The economic highlight of the coming week is surely the US Federal Reserve Bank's final meeting of 2017. The big question is whether the Fed will continue its gradual tightening of US monetary policy by edging up interest rates another 25 basis points, or whether it will pause in the so-called normalisation process.
Investment house Schroders sees a rise on Friday and three further increases in 2018. The Fed funds rate is now forecast to end 2017 at 1.5%, 2018 at 2.25% and 2019 at 2.5%, it says.
Opinion is divided on the enduring strength or otherwise of economic growth and on the likely trends for inflation. If growth and other cyclical forces pick up, experience shows that inflation will too.
But that experience comes from vastly different economic times and deflation (falling prices) and stagflation (higher inflation but no economic growth) remain on the risk radar. The Goldilocks environment (not too hot, not too cold) is widely expected to fade from the scene.
NY Empire State Manufacturing Index
The New York Federal Reserve is scheduled to publish its most recent manufacturing index, widely known as the Empire State Survey, on Friday. It is keenly watched as an indicator of growth and inflation trends.

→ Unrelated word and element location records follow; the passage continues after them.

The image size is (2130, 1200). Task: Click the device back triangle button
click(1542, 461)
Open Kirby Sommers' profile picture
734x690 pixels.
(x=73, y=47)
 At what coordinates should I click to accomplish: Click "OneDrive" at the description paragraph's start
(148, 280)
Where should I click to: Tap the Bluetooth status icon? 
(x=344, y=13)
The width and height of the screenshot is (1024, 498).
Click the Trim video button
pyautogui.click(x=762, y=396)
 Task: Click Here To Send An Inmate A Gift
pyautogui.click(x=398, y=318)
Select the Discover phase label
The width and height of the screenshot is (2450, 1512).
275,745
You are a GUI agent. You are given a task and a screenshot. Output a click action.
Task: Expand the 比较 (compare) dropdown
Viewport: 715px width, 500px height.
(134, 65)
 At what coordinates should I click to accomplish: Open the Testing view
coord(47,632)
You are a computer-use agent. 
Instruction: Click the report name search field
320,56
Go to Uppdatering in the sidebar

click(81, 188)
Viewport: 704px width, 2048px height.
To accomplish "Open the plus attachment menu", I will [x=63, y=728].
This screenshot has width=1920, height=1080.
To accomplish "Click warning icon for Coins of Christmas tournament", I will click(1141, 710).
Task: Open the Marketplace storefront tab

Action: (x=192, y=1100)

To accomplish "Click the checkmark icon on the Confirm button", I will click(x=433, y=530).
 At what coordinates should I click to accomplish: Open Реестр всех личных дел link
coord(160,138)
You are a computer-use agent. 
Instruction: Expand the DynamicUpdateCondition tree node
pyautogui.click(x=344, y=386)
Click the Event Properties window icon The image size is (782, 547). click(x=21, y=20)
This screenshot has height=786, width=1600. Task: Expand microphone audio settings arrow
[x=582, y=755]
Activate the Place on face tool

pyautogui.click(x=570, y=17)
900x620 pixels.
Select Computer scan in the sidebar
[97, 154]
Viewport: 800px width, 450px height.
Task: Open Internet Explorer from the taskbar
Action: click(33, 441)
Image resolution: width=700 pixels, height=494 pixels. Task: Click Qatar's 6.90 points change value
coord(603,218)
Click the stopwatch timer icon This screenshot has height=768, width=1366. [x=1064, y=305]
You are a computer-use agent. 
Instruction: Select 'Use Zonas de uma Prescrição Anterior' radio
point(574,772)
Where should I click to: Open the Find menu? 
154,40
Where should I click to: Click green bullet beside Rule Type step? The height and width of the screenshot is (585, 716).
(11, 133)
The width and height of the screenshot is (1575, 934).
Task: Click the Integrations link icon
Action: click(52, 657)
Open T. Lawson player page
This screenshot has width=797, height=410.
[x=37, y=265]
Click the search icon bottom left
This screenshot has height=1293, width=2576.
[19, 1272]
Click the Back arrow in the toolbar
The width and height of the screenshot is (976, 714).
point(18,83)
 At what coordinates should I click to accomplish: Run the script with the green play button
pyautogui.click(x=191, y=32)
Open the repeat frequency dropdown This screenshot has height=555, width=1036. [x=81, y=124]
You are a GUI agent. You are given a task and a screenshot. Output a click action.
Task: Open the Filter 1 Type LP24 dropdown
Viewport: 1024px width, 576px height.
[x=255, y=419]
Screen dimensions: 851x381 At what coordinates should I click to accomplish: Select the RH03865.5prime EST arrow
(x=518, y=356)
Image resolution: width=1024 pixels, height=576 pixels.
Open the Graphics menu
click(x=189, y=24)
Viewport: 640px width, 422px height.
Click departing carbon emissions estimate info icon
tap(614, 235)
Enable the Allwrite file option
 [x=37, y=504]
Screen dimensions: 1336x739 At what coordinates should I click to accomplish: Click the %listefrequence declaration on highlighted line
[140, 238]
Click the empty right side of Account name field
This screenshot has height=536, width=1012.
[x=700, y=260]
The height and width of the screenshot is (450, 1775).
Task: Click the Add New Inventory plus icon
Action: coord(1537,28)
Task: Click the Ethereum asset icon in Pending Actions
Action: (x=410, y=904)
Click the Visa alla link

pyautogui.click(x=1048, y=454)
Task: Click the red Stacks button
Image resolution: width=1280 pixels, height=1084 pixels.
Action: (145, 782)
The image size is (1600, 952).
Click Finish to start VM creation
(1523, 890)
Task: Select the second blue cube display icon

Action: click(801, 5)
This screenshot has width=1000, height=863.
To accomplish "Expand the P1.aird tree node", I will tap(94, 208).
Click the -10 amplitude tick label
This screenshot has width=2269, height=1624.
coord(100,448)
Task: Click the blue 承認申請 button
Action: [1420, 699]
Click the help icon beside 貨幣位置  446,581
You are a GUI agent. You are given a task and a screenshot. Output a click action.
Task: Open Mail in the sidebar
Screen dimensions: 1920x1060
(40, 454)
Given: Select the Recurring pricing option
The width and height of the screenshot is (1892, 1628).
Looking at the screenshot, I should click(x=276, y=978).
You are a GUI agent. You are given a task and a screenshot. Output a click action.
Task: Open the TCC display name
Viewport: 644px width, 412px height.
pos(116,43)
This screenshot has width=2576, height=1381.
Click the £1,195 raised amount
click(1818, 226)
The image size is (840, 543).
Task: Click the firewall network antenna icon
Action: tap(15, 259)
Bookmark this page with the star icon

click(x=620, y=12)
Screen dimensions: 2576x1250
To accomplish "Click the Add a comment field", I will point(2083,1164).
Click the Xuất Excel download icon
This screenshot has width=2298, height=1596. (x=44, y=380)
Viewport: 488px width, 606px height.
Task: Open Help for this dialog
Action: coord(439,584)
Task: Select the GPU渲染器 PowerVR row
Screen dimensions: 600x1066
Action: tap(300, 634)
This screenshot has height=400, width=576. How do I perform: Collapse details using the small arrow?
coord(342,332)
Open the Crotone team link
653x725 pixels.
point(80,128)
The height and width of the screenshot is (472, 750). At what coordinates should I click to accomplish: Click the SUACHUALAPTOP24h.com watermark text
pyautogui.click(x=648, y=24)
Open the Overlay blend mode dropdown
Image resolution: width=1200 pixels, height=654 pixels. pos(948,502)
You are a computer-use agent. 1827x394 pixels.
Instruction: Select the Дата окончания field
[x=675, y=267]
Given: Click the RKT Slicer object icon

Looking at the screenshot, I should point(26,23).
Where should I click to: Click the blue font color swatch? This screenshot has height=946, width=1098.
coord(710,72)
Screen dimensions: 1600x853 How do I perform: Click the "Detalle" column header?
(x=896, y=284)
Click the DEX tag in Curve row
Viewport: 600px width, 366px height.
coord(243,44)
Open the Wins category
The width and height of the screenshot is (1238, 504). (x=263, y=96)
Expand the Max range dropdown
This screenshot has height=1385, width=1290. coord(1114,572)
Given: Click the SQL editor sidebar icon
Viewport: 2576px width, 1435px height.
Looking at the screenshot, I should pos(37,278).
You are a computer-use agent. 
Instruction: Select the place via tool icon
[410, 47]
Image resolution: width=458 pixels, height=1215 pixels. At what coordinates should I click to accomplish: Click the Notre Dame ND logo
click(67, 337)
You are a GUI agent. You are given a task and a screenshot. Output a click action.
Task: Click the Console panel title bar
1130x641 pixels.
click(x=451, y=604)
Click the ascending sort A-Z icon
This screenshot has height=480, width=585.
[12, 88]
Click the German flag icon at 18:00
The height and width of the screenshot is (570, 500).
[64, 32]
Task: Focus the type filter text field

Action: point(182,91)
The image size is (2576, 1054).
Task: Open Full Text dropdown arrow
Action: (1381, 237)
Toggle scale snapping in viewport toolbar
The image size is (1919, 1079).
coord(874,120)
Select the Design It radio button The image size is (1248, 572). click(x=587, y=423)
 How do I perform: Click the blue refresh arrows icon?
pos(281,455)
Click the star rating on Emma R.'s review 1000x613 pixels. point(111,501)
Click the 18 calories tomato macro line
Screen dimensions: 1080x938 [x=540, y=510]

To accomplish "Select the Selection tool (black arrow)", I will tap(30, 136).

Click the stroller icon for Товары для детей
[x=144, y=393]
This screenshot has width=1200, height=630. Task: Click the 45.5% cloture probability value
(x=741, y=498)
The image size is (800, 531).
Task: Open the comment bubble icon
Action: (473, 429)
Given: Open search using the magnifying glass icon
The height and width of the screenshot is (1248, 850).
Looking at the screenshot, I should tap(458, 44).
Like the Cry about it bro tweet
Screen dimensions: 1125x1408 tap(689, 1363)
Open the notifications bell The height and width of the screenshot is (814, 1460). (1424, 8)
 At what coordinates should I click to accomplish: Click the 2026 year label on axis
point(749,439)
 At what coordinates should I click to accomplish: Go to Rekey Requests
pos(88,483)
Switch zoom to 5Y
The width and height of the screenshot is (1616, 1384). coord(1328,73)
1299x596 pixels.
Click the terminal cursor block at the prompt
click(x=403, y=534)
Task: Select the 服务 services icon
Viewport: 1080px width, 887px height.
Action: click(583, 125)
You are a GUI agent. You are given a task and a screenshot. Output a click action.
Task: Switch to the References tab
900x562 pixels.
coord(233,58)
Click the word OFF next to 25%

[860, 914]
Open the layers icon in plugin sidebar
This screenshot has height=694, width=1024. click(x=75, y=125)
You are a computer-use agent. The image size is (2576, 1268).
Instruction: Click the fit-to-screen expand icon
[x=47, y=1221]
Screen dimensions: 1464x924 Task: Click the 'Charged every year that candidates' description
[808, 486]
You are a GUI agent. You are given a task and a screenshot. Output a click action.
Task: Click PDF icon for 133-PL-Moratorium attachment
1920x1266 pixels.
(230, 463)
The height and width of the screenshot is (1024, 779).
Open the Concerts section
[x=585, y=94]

Recent reports have confirmed that business activity has continued to grow strongly in New York state. Manufacturing is expanding. Employment and optimism are growing.
PMI - purchasing manager indexes
Markit will publish three separate preliminary US purchasing manager indexes on Thursday: manufacturing PMI, PMI Composite and Services PMI. All are expected to remain in positive territory.
On the same day it will publish the same figures for the European Union as a whole, and France, Germany and Italy
European Central Bank and others
The ECB's latest monetary policy statement and press conference will take place on Thursday. Some investment professionals see a tighter line on monetary policy from the Fed, the ECB and the Bank of Japan. Others agree that the Fed will continue to tighten but not the other two.
The Bank of England's policy as stated several times in recent weeks in high profile speeches by senior representatives is to raise its key rate to 1% by 2020. Its latest decision on interest rates to be announced on Thursday is expected to leave the key rate unchanged at 0.5%.
The Swiss National Bank will be announcing its decision that same day. The consensus there is that the SNB will also leave its key rate unchanged, at -0.75%. In terms of interest rate differentials, the pound could see its recent gradual recovery come to a halt, at least against the US dollar.
On the other hand, in terms purely of sentiment, the pound could be positively affected by the reported progress in Brexit negotiations.